# Written exercise
Change every occurrence of "GUI agent" in the following material to "screen assistant". Reproduce everything else unchanged.

********************

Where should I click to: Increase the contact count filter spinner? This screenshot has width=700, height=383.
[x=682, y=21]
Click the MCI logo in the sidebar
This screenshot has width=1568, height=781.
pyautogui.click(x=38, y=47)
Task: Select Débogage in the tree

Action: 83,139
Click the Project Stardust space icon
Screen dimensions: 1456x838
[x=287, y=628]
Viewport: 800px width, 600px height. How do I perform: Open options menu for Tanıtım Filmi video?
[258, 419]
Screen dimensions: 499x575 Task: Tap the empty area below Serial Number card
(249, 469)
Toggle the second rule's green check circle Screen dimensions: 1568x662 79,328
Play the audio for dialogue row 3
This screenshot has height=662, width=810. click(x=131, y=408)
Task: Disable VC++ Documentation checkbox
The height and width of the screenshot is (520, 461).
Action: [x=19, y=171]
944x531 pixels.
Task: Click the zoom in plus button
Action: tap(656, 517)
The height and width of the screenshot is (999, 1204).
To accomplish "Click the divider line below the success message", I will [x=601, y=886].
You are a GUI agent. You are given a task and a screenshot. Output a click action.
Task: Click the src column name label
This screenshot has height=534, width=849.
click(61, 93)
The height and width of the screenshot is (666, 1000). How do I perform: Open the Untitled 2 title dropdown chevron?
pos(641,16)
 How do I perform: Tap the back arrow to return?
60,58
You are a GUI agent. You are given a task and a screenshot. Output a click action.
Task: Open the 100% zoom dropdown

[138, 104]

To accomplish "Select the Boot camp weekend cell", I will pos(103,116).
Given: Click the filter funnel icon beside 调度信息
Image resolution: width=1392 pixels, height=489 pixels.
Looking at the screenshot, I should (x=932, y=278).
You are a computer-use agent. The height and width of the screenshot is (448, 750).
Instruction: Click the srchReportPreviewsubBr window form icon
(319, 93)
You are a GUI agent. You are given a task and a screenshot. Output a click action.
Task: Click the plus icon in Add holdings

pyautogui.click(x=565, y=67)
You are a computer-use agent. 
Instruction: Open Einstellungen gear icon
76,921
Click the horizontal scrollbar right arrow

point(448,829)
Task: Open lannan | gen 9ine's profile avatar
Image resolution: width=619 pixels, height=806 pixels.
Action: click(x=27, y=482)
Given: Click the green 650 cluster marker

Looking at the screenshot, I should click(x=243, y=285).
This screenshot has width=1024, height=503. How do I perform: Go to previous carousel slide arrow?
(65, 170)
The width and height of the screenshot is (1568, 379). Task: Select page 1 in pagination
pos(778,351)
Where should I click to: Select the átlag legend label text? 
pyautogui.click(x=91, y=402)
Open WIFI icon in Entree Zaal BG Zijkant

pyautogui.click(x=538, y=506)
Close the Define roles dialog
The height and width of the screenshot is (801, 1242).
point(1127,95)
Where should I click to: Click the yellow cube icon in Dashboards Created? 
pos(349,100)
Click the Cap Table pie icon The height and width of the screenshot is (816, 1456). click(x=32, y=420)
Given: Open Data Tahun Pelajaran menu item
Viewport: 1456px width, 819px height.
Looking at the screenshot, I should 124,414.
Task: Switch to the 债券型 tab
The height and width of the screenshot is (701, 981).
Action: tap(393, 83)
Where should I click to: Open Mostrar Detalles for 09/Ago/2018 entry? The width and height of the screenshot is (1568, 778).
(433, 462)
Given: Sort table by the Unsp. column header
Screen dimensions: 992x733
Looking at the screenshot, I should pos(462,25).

********************

# Exercise solution
Where should I click to: Increase the contact count filter spinner? This screenshot has width=700, height=383.
[x=682, y=21]
Click the MCI logo in the sidebar
This screenshot has width=1568, height=781.
pyautogui.click(x=38, y=47)
Task: Select Débogage in the tree

Action: 83,139
Click the Project Stardust space icon
Screen dimensions: 1456x838
[x=287, y=628]
Viewport: 800px width, 600px height. How do I perform: Open options menu for Tanıtım Filmi video?
[258, 419]
Screen dimensions: 499x575 Task: Tap the empty area below Serial Number card
(249, 469)
Toggle the second rule's green check circle Screen dimensions: 1568x662 79,328
Play the audio for dialogue row 3
This screenshot has height=662, width=810. click(x=131, y=408)
Task: Disable VC++ Documentation checkbox
The height and width of the screenshot is (520, 461).
Action: [x=19, y=171]
944x531 pixels.
Task: Click the zoom in plus button
Action: tap(656, 517)
The height and width of the screenshot is (999, 1204).
To accomplish "Click the divider line below the success message", I will [x=601, y=886].
You are a screen assistant. You are given a task and a screenshot. Output a click action.
Task: Click the src column name label
This screenshot has height=534, width=849.
click(61, 93)
The height and width of the screenshot is (666, 1000). How do I perform: Open the Untitled 2 title dropdown chevron?
pos(641,16)
 How do I perform: Tap the back arrow to return?
60,58
You are a screen assistant. You are given a task and a screenshot. Output a click action.
Task: Open the 100% zoom dropdown

[138, 104]

To accomplish "Select the Boot camp weekend cell", I will pos(103,116).
Given: Click the filter funnel icon beside 调度信息
Image resolution: width=1392 pixels, height=489 pixels.
Looking at the screenshot, I should (x=932, y=278).
You are a computer-use agent. The height and width of the screenshot is (448, 750).
Instruction: Click the srchReportPreviewsubBr window form icon
(319, 93)
You are a screen assistant. You are given a task and a screenshot. Output a click action.
Task: Click the plus icon in Add holdings

pyautogui.click(x=565, y=67)
You are a computer-use agent. 
Instruction: Open Einstellungen gear icon
76,921
Click the horizontal scrollbar right arrow

point(448,829)
Task: Open lannan | gen 9ine's profile avatar
Image resolution: width=619 pixels, height=806 pixels.
Action: click(x=27, y=482)
Given: Click the green 650 cluster marker

Looking at the screenshot, I should click(x=243, y=285).
This screenshot has width=1024, height=503. How do I perform: Go to previous carousel slide arrow?
(65, 170)
The width and height of the screenshot is (1568, 379). Task: Select page 1 in pagination
pos(778,351)
Where should I click to: Select the átlag legend label text? 
pyautogui.click(x=91, y=402)
Open WIFI icon in Entree Zaal BG Zijkant

pyautogui.click(x=538, y=506)
Close the Define roles dialog
The height and width of the screenshot is (801, 1242).
point(1127,95)
Where should I click to: Click the yellow cube icon in Dashboards Created? 
pos(349,100)
Click the Cap Table pie icon The height and width of the screenshot is (816, 1456). click(x=32, y=420)
Given: Open Data Tahun Pelajaran menu item
Viewport: 1456px width, 819px height.
Looking at the screenshot, I should 124,414.
Task: Switch to the 债券型 tab
The height and width of the screenshot is (701, 981).
Action: tap(393, 83)
Where should I click to: Open Mostrar Detalles for 09/Ago/2018 entry? The width and height of the screenshot is (1568, 778).
(433, 462)
Given: Sort table by the Unsp. column header
Screen dimensions: 992x733
Looking at the screenshot, I should pos(462,25).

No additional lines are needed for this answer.